Abstract

The report examines a realist study on woman-woman relationship and explores that womanhood is more than sisterhood. In the Third World context, woman-woman relationship is based on irrational jealousy and sentiment. The true picture of Third World Bangladeshi women is that they are the embodiments of male psyche. Here women are dominated by both males and females. In reality, women are women’s great spy as mother against daughter, mother-in-law against daughter-in-law, sister-in-law against sister-in-law as appeared in the two charming short stories “Radha Will Not Cook Today” and “Saleha’s Desire” by Purabi Basu (1949-), Bangla Academy award-winning feminist writer. Her rebel heroines Radha and Saleha challenged patriarchy by creating their self-reconstructed images; exercising free will and denying stereotypical set-roles.
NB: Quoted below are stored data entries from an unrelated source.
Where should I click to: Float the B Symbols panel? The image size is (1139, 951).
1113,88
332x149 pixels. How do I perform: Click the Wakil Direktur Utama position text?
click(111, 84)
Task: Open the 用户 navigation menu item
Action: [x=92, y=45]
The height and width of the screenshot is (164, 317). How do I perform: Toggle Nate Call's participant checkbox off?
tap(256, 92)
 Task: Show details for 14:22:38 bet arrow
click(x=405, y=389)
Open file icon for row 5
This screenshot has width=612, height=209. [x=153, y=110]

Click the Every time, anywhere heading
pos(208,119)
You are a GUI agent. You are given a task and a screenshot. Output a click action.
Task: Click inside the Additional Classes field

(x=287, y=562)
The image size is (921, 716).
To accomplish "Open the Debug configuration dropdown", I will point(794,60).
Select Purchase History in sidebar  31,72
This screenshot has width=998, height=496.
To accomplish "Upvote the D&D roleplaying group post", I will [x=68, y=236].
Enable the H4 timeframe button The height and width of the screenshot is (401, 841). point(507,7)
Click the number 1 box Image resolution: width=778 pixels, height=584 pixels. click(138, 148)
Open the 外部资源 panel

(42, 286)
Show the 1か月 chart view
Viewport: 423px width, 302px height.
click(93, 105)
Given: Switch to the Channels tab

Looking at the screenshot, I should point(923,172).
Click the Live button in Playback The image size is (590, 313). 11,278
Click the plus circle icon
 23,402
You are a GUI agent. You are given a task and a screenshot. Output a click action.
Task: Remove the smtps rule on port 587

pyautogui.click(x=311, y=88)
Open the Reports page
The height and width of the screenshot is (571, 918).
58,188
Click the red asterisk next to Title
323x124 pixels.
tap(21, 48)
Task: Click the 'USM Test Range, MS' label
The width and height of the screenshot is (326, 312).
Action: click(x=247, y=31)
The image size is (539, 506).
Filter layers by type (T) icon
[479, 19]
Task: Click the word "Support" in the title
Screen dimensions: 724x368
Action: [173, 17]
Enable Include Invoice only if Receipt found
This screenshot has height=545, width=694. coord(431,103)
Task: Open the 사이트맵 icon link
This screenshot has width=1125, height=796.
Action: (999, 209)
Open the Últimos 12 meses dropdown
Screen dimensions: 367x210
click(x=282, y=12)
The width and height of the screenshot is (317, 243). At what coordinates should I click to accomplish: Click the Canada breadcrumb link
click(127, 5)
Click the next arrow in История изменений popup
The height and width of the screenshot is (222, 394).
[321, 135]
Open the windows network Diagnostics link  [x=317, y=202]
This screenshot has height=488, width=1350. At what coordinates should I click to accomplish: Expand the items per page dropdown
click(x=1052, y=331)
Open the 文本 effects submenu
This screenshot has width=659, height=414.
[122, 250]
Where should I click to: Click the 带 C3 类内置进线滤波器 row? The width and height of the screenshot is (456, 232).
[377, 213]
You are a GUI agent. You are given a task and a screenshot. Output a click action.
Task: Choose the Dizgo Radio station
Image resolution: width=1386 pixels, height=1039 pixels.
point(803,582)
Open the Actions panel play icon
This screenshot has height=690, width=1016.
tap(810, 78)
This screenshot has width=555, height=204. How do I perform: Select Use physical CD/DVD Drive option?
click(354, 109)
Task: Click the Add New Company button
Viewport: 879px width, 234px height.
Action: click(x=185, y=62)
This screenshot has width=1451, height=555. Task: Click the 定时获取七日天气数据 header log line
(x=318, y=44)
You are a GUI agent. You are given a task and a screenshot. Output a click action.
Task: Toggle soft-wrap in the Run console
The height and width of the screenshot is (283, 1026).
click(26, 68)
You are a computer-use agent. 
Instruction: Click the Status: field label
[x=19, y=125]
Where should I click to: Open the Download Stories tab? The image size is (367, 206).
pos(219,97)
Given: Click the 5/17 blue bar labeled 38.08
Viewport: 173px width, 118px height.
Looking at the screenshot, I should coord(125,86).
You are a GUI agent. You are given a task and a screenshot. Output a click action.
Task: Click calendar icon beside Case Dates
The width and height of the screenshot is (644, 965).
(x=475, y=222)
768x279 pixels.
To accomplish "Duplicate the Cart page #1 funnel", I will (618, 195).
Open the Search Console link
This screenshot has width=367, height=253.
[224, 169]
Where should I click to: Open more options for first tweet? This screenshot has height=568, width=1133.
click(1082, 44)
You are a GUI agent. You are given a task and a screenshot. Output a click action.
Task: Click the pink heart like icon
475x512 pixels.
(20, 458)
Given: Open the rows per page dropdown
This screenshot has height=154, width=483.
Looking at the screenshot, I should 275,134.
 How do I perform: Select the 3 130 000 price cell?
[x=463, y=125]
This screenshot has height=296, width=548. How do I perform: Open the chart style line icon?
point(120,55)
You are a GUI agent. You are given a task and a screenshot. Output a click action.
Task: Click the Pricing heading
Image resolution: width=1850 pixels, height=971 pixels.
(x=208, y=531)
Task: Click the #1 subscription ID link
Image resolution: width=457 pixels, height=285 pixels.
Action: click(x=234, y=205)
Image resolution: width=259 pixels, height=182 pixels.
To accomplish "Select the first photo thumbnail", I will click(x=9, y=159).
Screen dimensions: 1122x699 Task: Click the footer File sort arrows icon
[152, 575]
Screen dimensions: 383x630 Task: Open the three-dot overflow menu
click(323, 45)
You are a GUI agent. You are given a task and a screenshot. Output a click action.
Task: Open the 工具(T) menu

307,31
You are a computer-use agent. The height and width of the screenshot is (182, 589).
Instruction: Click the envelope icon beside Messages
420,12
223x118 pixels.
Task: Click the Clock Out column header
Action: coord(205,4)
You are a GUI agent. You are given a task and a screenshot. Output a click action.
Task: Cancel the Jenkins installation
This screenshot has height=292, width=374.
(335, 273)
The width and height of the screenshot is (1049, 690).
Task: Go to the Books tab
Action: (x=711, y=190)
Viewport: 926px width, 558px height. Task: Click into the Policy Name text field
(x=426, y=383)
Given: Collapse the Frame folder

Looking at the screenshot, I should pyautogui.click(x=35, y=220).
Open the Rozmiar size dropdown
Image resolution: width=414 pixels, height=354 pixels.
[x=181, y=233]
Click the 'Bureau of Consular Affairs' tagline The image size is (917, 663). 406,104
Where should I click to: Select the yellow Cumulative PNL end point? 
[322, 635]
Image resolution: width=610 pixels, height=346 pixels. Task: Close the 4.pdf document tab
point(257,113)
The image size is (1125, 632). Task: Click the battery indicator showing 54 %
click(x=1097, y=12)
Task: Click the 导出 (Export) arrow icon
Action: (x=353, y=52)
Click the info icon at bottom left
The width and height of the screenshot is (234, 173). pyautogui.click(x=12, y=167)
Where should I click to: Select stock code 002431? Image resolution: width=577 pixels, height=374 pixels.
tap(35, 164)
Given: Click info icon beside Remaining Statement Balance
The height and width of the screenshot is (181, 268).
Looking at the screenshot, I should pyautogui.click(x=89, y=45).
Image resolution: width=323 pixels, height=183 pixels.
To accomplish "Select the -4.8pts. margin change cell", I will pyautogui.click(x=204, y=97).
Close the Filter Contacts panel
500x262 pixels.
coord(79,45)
In the first story, Radha is an uneducated subaltern woman who denounces patriarchy by keeping herself aloof from one day’s cooking. Saleha, in the second story, she is another poor subaltern who challenges patriarchy by cutting her lover’s penis. In Bangladeshi patriarchal culture, a woman should be voiceless; mild in nature; and chief-co-ordinator in the house. If they go against these, they are questioned and criticized by other women belonging to the same patriarchal culture. Here Basu’s two protagonists’ new identities are re-colonized by the internalized notions of the elder female family members. Radha is entrapped by her mother-in-law and Saleha by her own mother. This paper investigates that in Bangladeshi culture, women lack women’s support and they are the mouthpieces of male chauvinism due to their internalized notions of age-bound patriarchal hegemony.